**Aufgabe:** Gib aus dem Text über Jean-Marie Le Pens Auftritt bei der 1.-Mai-Kundgebung den Teil zwischen „Störauftritt Le Pens“ und „demonstrativ die Kundgebung.“ wortgetreu wieder, beide Stellen eingeschlossen.

Störauftritt Le Pens auf 1.-Mai-Kundgebung
Der Kampf zwischen der Vorsitzenden des "Front National" (FN), Marine Le Pen, und ihrem Vater, Jean-Marie Le Pen, geht in die zweite Runde. Der 86-jährige Parteigründer versuchte bei der 1.-Mai-Kundgebung des FN in Paris seiner Tochter die Show zu stehlen.
Mit einem leuchtend roten Regenmantel bekleidet erklomm er die Veranstaltungstribüne und streckte minutenlang seine beiden Arme in Siegerpose aus, während ein Teil der versammelten FN-Anhänger Applaus spendeten. Seine Tochter musste hinter ihrem Rednerpult mit verkrampfter Miene und sichtlich ratlos diesem unvorhergesehenen Auftritt beiwohnen. Während ihrer Rede verließ der Vater demonstrativ die Kundgebung.
Dabei hatten ihre Berater alle Anstalten getroffen, um ihr dieses Mal einen gemeinsamen Auftritt mit ihrem Vater zu ersparen: Auf der Tribüne waren neben Marine Le Pen nur die frisch gewählten Lokalpolitiker des FN vorgesehen.

**Bereitgestelltes Material:**
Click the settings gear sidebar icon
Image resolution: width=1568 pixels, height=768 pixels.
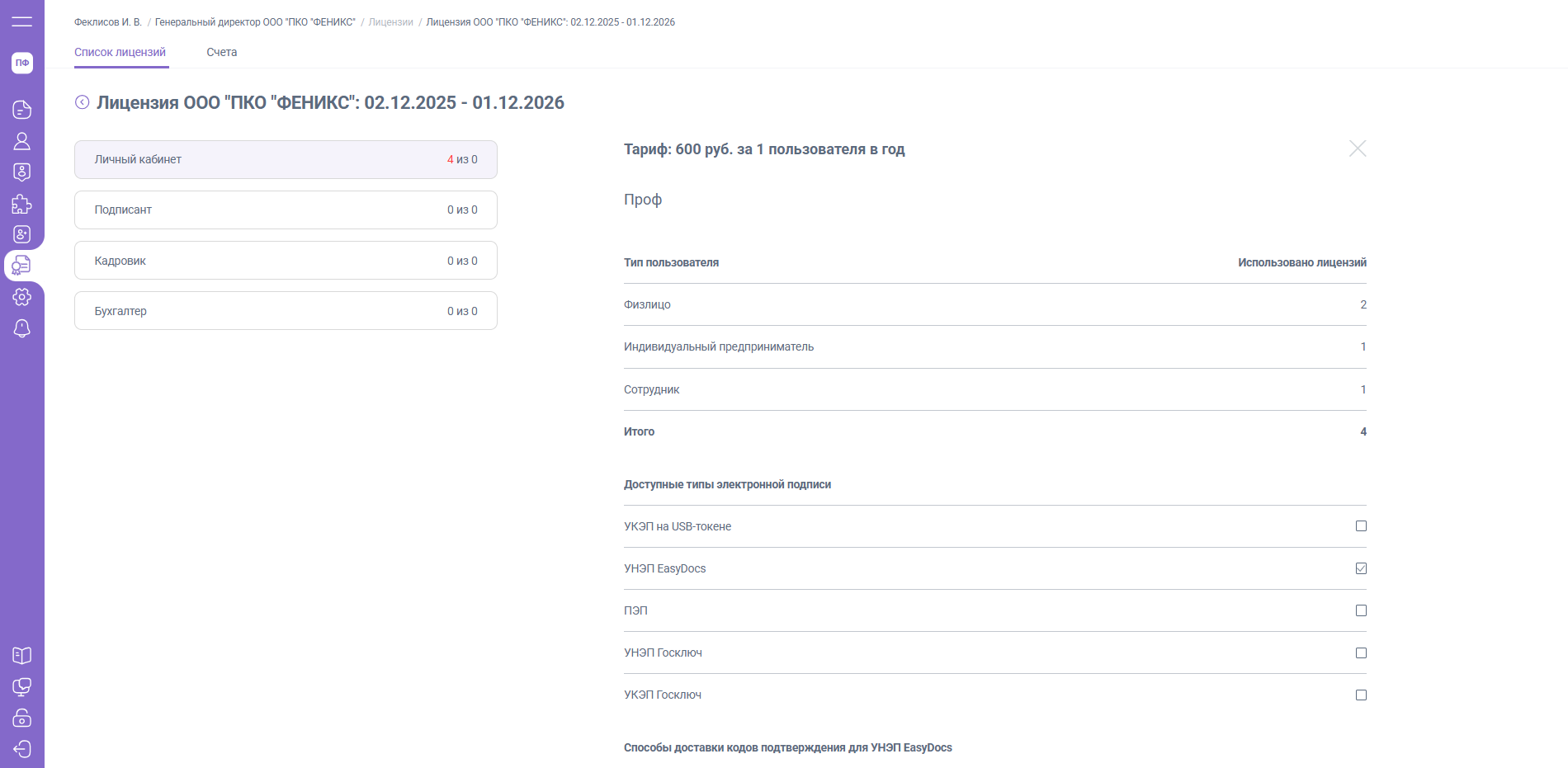click(x=22, y=297)
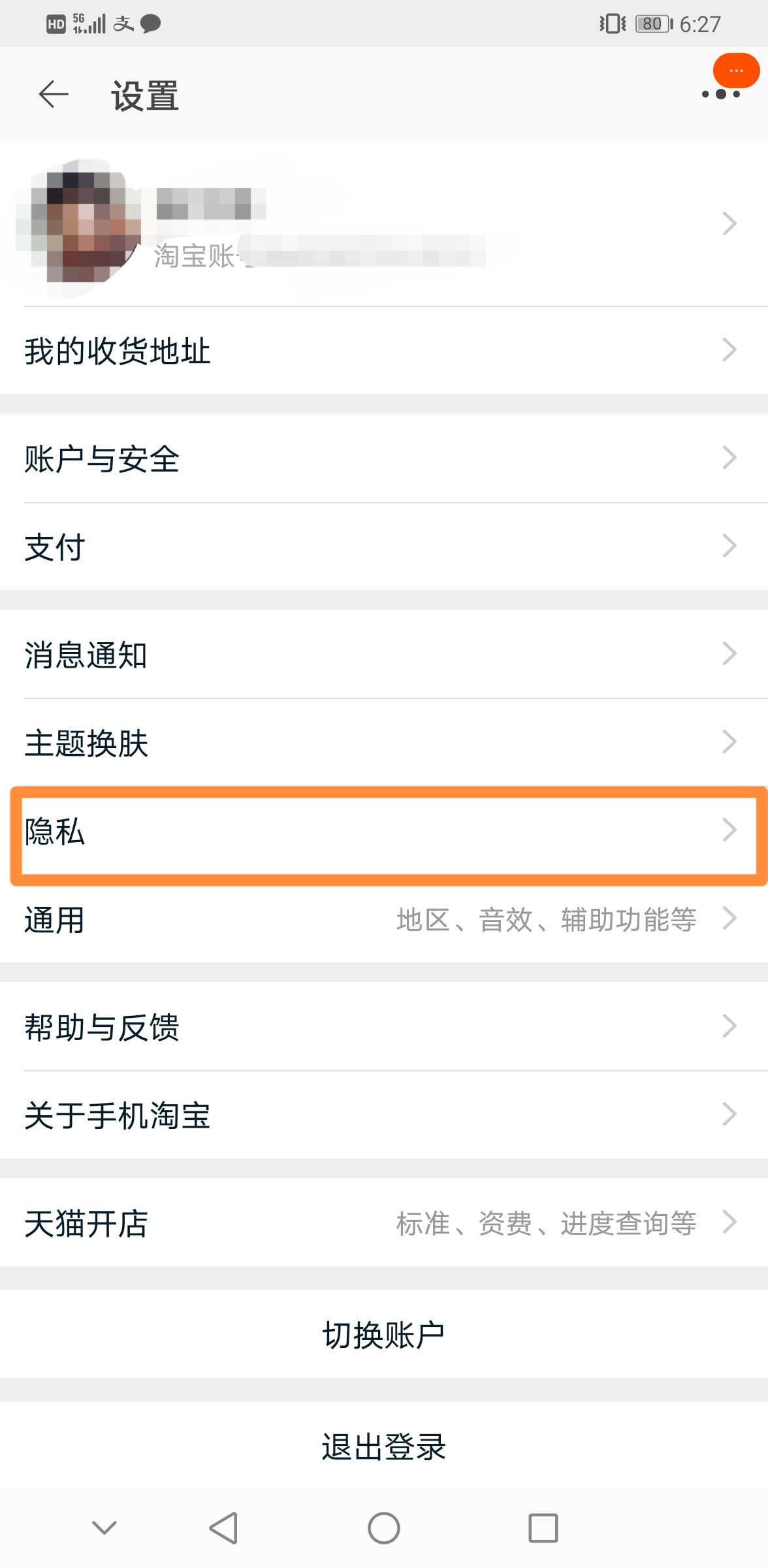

**Antwort:**
Störauftritt Le Pens auf 1.-Mai-Kundgebung
Der Kampf zwischen der Vorsitzenden des "Front National" (FN), Marine Le Pen, und ihrem Vater, Jean-Marie Le Pen, geht in die zweite Runde. Der 86-jährige Parteigründer versuchte bei der 1.-Mai-Kundgebung des FN in Paris seiner Tochter die Show zu stehlen.
Mit einem leuchtend roten Regenmantel bekleidet erklomm er die Veranstaltungstribüne und streckte minutenlang seine beiden Arme in Siegerpose aus, während ein Teil der versammelten FN-Anhänger Applaus spendeten. Seine Tochter musste hinter ihrem Rednerpult mit verkrampfter Miene und sichtlich ratlos diesem unvorhergesehenen Auftritt beiwohnen. Während ihrer Rede verließ der Vater demonstrativ die Kundgebung.